The Australian Bureau of Statistics has confirmed that onshore petroleum exploration in the nation fell 27.8% in the December 2015 quarter, led by Queensland which itself was down 35.1%.
Lamont said it was “evident” that exploration activity in the state was actuallt falling well before the relatively recent decline in the global oil price.
“Analysis of exploration activity confirms that falling commodity prices are just one of the factors responsible for declining exploration,” Lamont said.
He cited “regulatory creep”, a lack of highly prospective new acreage, data gaps, diminished access to capital and constraints on access.
“We have a clear need for more exploration activity but a plethora of regulatory restrictions and uncertainty are frustrating the industry in ensuring there is the necessary activity in exploration to meet future energy needs,” he said.
An example of “regulatory creep” was the creation of a water trigger – an amendment to the Federal EPBC Act which duplicates existing state legislation and adds at least six months to project approval timelines, according to APPEA.
The federal government said that including the water trigger in approval bilateral agreements was important for establishing the “One-Stop Shop” for environmental approvals.
The aim is to ensure the water trigger is treated in the same way as all other matters of national environmental significance.
Ironically, the Commonwealth believes that providing a single approval process for projects involving the water trigger will reduce the regulatory burden on business while ensuring that high environmental standards are maintained.
This, it hoped, would provide more certainty for investors with a simpler, streamlined regulatory system.
However, in relation to regulatory creep, the overarching issue is the time it takes to move from exploration to production, Lamont told Energy News.
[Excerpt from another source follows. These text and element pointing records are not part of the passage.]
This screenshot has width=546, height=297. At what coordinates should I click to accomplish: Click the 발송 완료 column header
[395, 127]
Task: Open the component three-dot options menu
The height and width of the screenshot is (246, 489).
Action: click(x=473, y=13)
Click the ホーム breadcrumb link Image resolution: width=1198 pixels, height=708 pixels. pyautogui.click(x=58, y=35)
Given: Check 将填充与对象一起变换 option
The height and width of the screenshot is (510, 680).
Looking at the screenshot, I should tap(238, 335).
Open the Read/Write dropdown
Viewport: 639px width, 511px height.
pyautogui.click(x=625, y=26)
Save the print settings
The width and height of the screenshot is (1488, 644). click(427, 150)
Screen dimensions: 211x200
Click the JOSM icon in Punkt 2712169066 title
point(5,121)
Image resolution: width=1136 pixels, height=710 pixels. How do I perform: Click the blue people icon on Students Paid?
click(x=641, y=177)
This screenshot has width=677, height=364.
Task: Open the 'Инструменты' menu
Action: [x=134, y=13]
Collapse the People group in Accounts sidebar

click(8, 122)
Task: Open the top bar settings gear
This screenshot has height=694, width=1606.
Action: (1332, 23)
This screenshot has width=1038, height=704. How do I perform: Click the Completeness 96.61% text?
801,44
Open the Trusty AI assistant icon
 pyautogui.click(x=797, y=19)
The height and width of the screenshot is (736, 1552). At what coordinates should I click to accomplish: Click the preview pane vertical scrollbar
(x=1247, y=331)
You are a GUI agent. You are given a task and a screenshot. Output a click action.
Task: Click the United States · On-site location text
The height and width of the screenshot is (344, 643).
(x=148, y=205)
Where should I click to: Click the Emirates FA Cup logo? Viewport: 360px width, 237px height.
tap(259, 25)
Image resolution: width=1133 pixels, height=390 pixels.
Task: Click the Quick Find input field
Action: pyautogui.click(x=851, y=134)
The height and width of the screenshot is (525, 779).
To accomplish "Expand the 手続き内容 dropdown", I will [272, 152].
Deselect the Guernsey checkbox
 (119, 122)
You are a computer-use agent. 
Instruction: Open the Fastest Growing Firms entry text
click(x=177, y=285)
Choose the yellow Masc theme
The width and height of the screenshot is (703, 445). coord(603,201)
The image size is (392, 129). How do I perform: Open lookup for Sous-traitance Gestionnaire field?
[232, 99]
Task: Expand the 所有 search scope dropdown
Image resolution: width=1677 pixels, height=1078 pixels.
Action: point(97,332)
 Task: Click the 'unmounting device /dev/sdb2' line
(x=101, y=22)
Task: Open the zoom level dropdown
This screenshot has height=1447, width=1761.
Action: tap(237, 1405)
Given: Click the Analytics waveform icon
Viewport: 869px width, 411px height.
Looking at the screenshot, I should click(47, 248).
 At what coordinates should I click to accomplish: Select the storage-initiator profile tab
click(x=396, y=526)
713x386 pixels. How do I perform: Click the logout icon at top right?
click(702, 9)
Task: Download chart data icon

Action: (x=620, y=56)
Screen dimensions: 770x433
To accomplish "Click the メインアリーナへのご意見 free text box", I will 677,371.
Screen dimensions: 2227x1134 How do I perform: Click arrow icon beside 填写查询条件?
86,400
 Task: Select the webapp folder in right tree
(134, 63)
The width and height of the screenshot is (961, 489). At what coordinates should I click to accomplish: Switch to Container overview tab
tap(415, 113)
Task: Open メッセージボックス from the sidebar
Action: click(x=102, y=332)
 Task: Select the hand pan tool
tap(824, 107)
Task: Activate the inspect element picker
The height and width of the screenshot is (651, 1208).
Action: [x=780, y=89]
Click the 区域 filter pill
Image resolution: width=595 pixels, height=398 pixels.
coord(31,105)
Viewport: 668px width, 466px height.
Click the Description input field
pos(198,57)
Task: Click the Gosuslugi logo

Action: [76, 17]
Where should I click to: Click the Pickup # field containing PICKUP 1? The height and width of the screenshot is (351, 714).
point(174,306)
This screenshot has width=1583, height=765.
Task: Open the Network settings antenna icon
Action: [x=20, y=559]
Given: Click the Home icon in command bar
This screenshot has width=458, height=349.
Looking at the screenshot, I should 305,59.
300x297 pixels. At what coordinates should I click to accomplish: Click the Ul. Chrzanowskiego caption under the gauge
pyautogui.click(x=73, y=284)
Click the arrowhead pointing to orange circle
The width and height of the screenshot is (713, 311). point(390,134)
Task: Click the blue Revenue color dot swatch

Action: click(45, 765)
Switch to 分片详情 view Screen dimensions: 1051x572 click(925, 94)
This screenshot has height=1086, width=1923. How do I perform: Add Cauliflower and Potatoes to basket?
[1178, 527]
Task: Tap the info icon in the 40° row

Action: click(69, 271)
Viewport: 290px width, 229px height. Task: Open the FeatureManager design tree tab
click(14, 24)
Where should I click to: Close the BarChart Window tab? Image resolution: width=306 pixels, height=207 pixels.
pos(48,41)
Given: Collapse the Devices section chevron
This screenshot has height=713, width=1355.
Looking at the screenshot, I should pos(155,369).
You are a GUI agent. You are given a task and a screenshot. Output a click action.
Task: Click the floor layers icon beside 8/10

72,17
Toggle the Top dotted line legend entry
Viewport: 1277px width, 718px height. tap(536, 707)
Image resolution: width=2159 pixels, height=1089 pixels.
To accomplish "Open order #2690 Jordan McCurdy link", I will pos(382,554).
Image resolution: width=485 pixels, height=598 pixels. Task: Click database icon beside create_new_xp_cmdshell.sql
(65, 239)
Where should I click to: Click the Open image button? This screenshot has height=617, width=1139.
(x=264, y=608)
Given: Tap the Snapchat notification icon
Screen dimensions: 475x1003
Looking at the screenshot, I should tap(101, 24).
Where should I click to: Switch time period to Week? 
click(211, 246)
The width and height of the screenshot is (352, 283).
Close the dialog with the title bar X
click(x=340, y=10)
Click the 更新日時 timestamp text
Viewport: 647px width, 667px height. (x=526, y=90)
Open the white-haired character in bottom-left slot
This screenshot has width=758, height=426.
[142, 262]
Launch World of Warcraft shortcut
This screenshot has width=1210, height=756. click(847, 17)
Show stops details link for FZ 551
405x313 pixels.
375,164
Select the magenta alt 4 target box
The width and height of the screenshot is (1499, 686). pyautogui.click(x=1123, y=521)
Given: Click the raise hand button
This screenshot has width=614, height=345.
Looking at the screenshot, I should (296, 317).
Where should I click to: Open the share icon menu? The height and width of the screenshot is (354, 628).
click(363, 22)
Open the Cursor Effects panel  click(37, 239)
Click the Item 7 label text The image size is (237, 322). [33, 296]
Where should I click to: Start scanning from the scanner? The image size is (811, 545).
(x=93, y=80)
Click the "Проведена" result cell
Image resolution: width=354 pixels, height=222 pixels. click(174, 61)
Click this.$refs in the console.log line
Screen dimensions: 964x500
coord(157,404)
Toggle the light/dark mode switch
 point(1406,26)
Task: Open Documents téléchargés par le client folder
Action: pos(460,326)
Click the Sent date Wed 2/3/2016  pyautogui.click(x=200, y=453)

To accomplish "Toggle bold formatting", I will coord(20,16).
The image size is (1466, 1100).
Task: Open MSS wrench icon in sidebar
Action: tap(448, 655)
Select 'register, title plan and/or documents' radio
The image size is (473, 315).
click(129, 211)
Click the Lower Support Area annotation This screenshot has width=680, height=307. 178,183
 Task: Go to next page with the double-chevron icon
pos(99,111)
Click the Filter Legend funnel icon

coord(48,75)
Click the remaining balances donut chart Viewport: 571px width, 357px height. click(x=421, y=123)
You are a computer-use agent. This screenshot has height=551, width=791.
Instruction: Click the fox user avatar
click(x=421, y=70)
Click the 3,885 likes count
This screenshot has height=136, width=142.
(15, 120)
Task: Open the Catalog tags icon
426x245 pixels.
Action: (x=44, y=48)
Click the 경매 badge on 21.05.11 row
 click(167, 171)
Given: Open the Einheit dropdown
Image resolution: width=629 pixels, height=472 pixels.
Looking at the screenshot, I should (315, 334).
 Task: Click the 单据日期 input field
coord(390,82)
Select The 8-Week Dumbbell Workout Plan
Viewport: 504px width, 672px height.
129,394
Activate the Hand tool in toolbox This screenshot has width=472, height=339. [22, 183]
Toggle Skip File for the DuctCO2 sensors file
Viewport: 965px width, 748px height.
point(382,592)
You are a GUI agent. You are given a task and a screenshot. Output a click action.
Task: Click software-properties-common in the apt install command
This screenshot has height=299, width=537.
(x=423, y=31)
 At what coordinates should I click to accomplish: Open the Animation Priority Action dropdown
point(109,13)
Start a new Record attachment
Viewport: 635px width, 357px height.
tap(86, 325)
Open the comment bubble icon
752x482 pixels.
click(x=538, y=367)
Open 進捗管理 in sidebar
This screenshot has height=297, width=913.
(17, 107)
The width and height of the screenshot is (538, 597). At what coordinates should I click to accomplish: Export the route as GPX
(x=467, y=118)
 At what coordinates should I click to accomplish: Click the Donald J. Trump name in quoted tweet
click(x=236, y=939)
This has increased substantially in recent years and industry laments the estimated 15-year timeframe from permit award to reach production.
Regulatory costs have also risen significantly.
Energy News reported Deloitte’s Brisbane-based national director for oil and gas Geoffrey Cann telling an LNG18 ‘thought leadership’ luncheon in Perth that Queensland was in no position to help alleviate New South Wales and Victoria from their energy crisis because it takes some 14 years from applying for a license to producing first gas in Queensland, and $100 million would be spent in the process.
The upstream industry wants a government commitment to reduce time and cost of the approval process by at least 50%.
The Queensland government’s Gas Supply and Demand Action Plan is expected to quantify these issues in detail and set out a road map for action.
“The industry requires access to geoscience and related information held by government to make investment decisions. This information is not either readily accessible or in a user friendly format,” Lamont said, referring to historical data which is yet to be digitised.
Additionally, he warned that the annual acreage release program in Queensland is slow by international standards.